Mahoney told NPR the school decided to install the Islamic prayer space one year after the death of Joe DeFrancisco, a former religion and theology professor who taught at St. Ambrose for 25 years.
The student noted there were people “from six different faiths” represented at DeFrancisco’s funeral. Mahoney said he wants to ensure the professor’s legacy of interfaith education continues to flourish on the Davenport campus.
“One of his ideas was our Muslim students particularly, but just students of all faiths, didn’t really have a substantial enough prayer rooms on campus,” Mahoney explained.
Why at all?
It certainly is unique, as stated in the lede of this story, for a Catholic institution to go out of its way to make special accommodations for those who adhere to the Islamic faith — a theology greatly at odds with the school’s stated belief system.
But according to Mahoney, St.

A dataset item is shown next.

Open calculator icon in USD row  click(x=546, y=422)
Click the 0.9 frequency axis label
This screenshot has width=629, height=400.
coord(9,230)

Ambrose has a history of religious tolerance and, apparently, acceptance.
“Being able to say that we’re committed to these Muslim students, and to all students — students of all different faiths — is really outstanding,” he said. “It’s uniquely Ambrosian, and it just sort of shows our commitment to all different faiths.”As “outstanding” as Mahoney might think the school’s decision is, it certainly flies in the face of the university’s apparent mission — bolstering the Catholic faith. While it’s entirely appropriate for a religious institution to advocate for tolerance and just treatment for everyone, regardless of their religion, installing a space specifically for Islamic prayer seems to be a step away from pluralism and toward endorsement.
But in today’s fragmented culture, those words seem increasingly synonymous.”